• Task prompt:
Reproduce each record in the listing below exactly as written.

• Records for this task:
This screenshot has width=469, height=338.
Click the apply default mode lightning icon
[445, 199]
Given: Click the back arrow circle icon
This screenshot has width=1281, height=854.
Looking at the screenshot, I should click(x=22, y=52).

• Answer to the exercise:
This screenshot has width=469, height=338.
Click the apply default mode lightning icon
[445, 199]
Given: Click the back arrow circle icon
This screenshot has width=1281, height=854.
Looking at the screenshot, I should click(x=22, y=52).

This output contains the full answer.